SINGAPORE: Japanese rubber futures eased on Tuesday on a firmer supply outlook amid seasonal harvesting, while muted Chinese economic data also pressured prices.
The Osaka Exchange (OSE) rubber contract for October delivery was down 1.2 yen, or 0.37%, at 323.3 yen ($2.24) per kg. The rubber contract on the Shanghai Futures Exchange (SHFE) for September delivery dipped 15 yuan, or 0.1%, to 14,940 yuan ($2,068.74) per metric ton.
The most active June butadiene rubber contract on the SHFE fell 185 yuan, or 1.51%, to 12,070 yuan ($1,671.33) per metric ton. The prompt reversal in prices could indicate that the overall demand is weak, and uncertainty still remains amidst tariffs and as more supply comes on post-wintering, said Farah Miller, founder of independent rubber-focused data firm Helixtap Technologies.

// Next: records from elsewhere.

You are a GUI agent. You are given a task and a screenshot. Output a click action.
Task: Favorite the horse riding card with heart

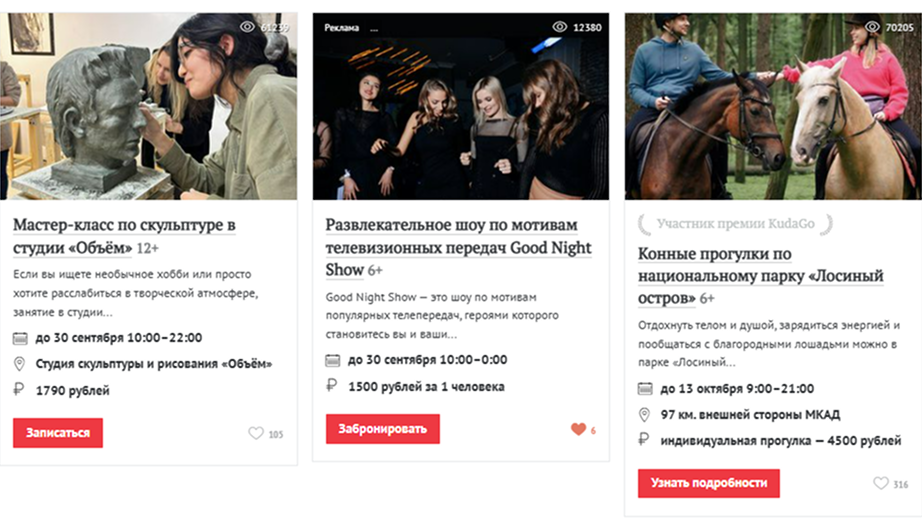coord(881,484)
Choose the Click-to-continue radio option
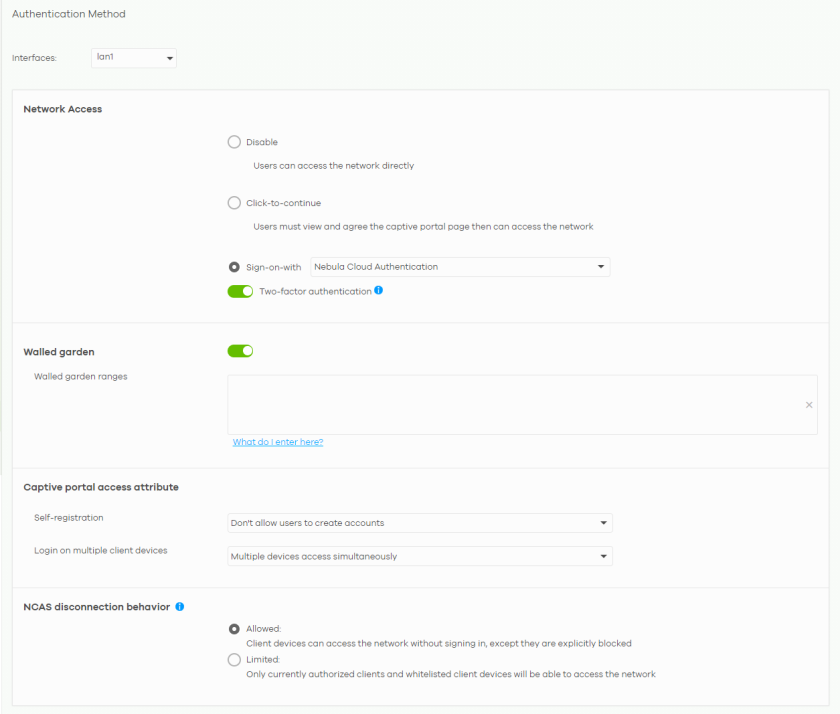The width and height of the screenshot is (840, 714). (234, 203)
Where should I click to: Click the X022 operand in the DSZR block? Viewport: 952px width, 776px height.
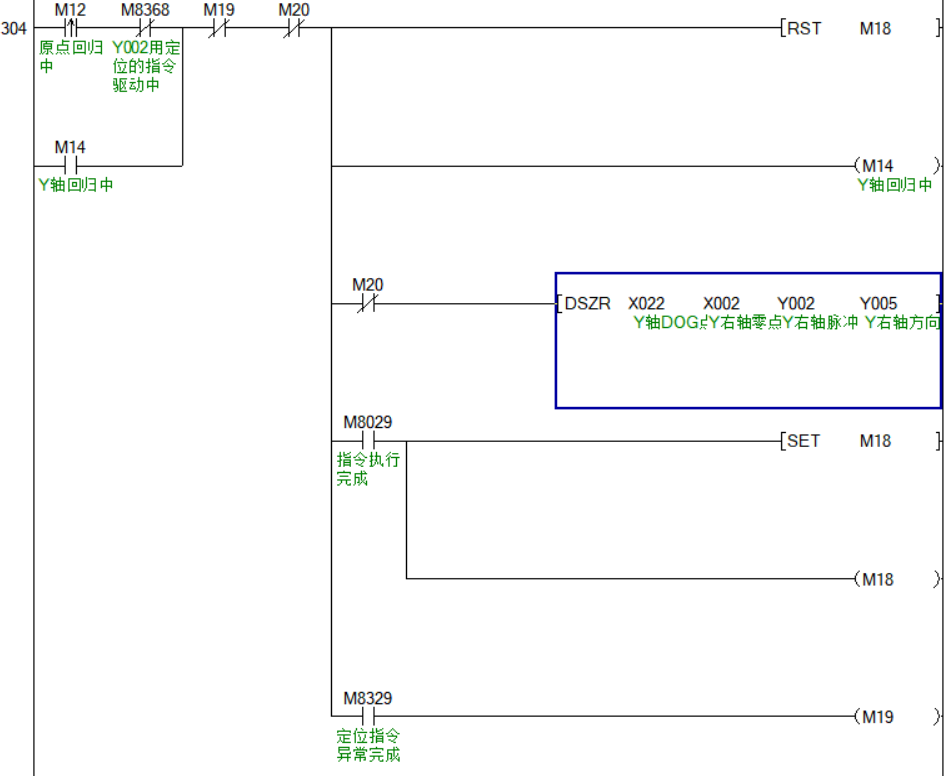[x=646, y=304]
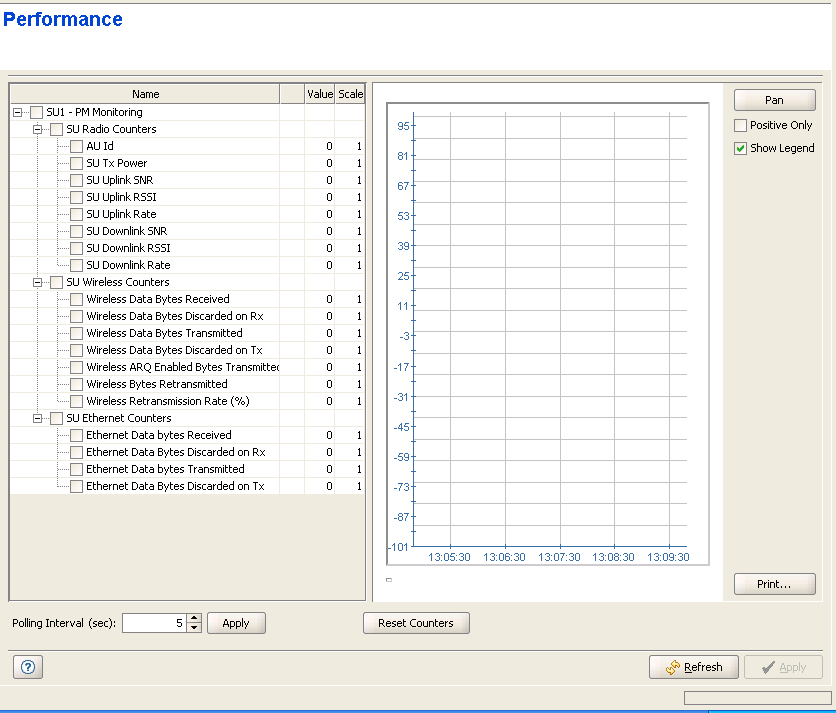Check the SU Tx Power counter box
This screenshot has width=836, height=713.
[x=77, y=164]
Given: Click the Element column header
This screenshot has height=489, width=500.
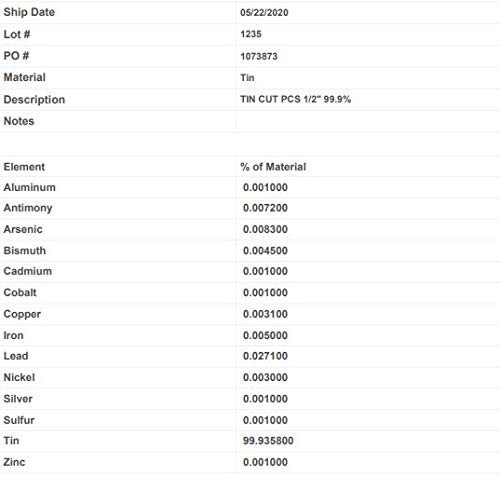Looking at the screenshot, I should click(x=24, y=167).
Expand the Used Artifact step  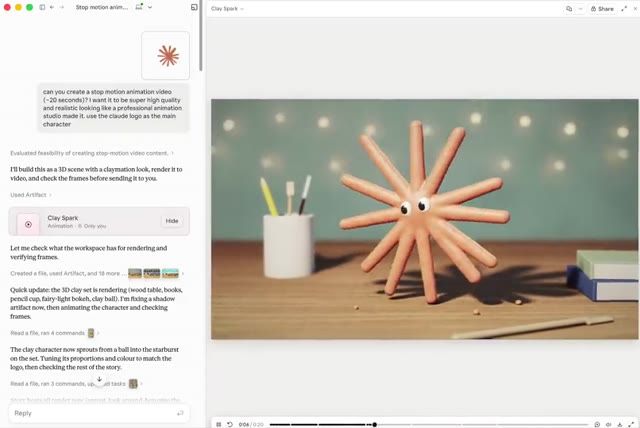click(x=31, y=195)
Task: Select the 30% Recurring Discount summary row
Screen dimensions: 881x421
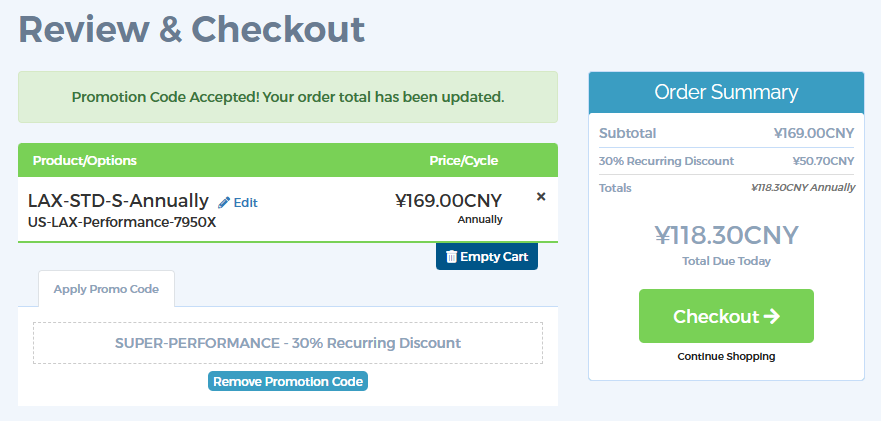Action: coord(726,161)
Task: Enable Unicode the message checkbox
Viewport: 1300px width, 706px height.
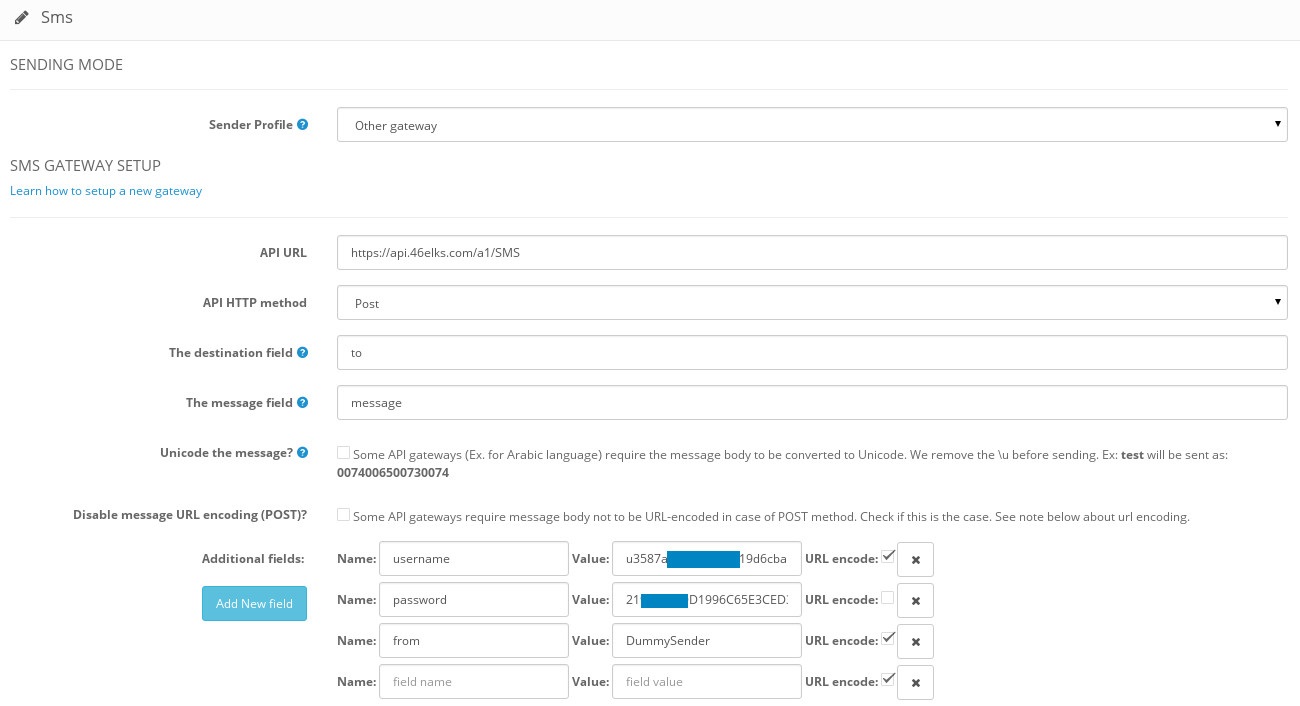Action: (344, 453)
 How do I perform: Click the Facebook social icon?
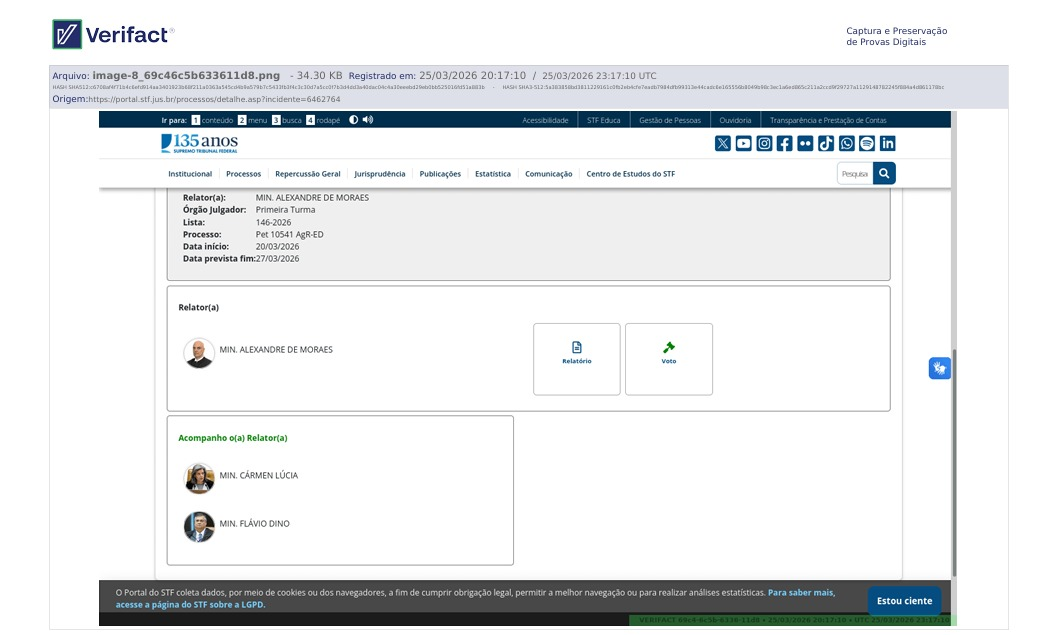tap(785, 143)
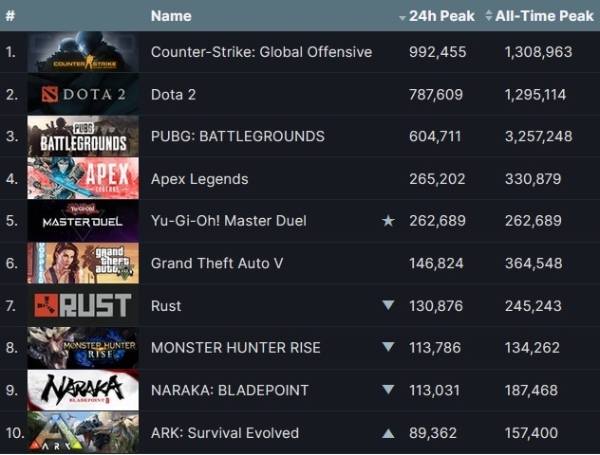Screen dimensions: 600x455
Task: Open the ARK game thumbnail
Action: [x=83, y=433]
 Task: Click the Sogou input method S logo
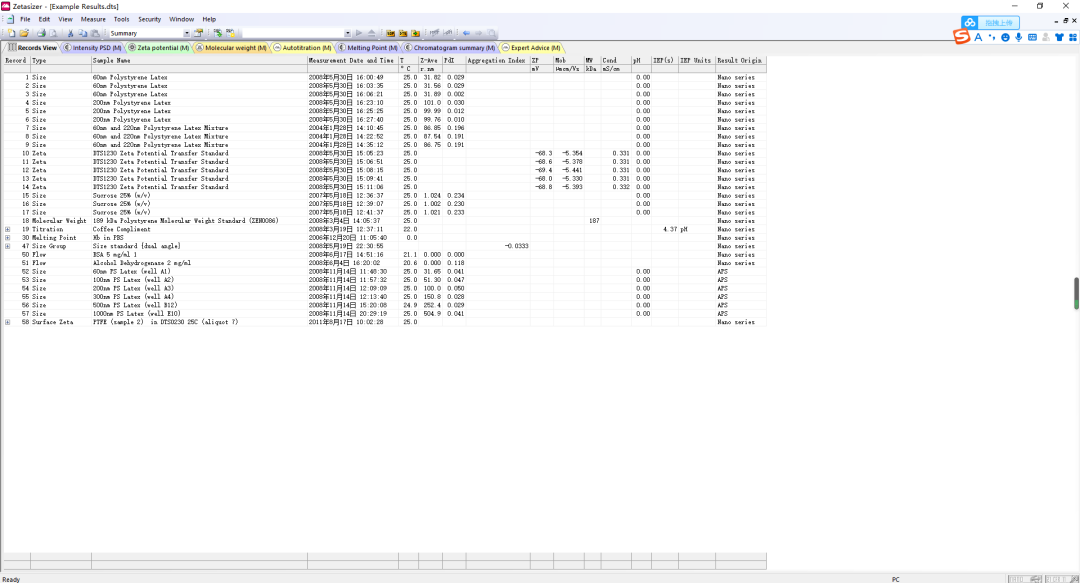(x=961, y=37)
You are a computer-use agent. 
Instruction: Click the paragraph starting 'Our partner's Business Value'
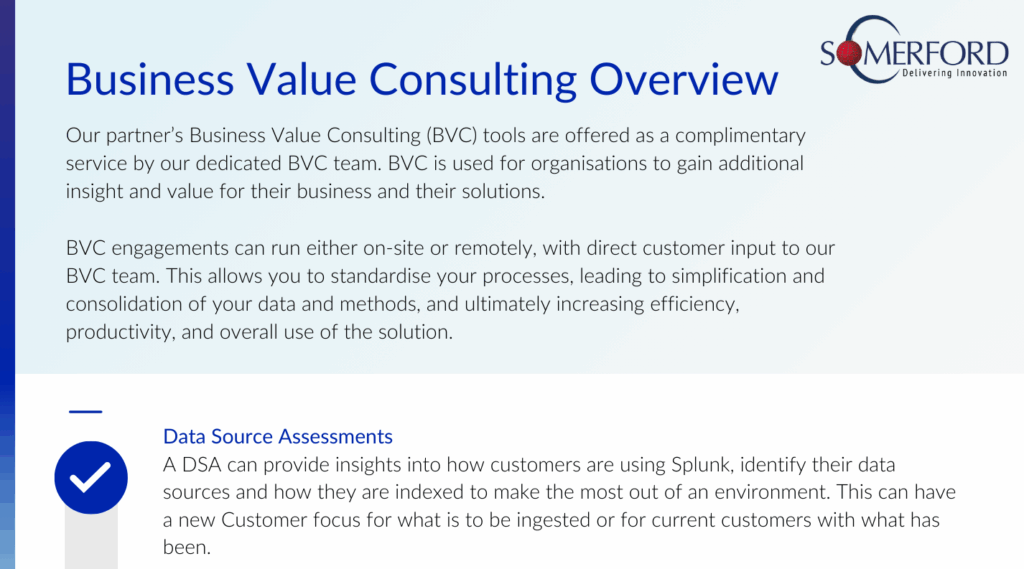click(436, 163)
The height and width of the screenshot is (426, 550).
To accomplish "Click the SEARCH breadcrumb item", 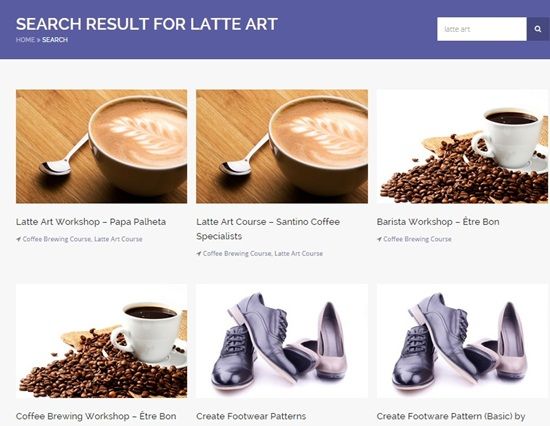I will click(x=55, y=40).
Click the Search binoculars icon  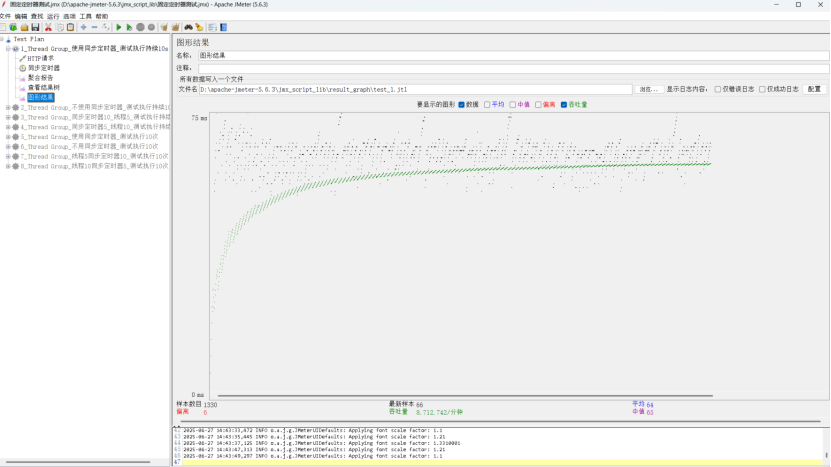pyautogui.click(x=187, y=27)
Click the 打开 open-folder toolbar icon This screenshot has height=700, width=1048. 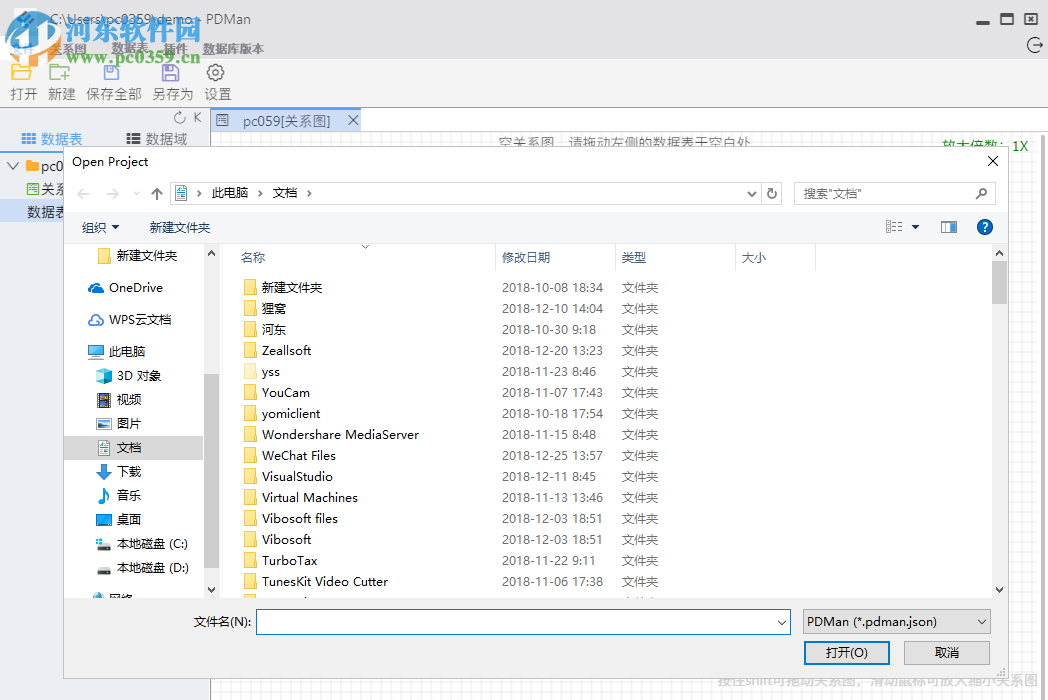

Rubber crops usually undergo a season of low production from February to May, before a peak harvesting period that lasts until September. Still, excessive rainfall in overseas production areas interfered with the start of tapping, said broker Everbright Futures.
Thailand’s meteorological agency warned of heavy rains and accumulations that could lead to flash floods, with the southwest monsoon strengthening from May 22-26. * Sentiment was also hit by slowing growth in China’s factory output and retail sales numbers that missed expectations.
Meanwhile, Japan’s Nikkei share average climbed on Tuesday, supported by a pause in the yen’s rally that lifted automakers and other export-oriented stocks. Toyota added 1.2% and Mazda jumped 5%.
The front-month rubber contract on Singapore Exchange’s SICOM platform for June delivery last traded at 172.5 US cents per kg, down 0.2%.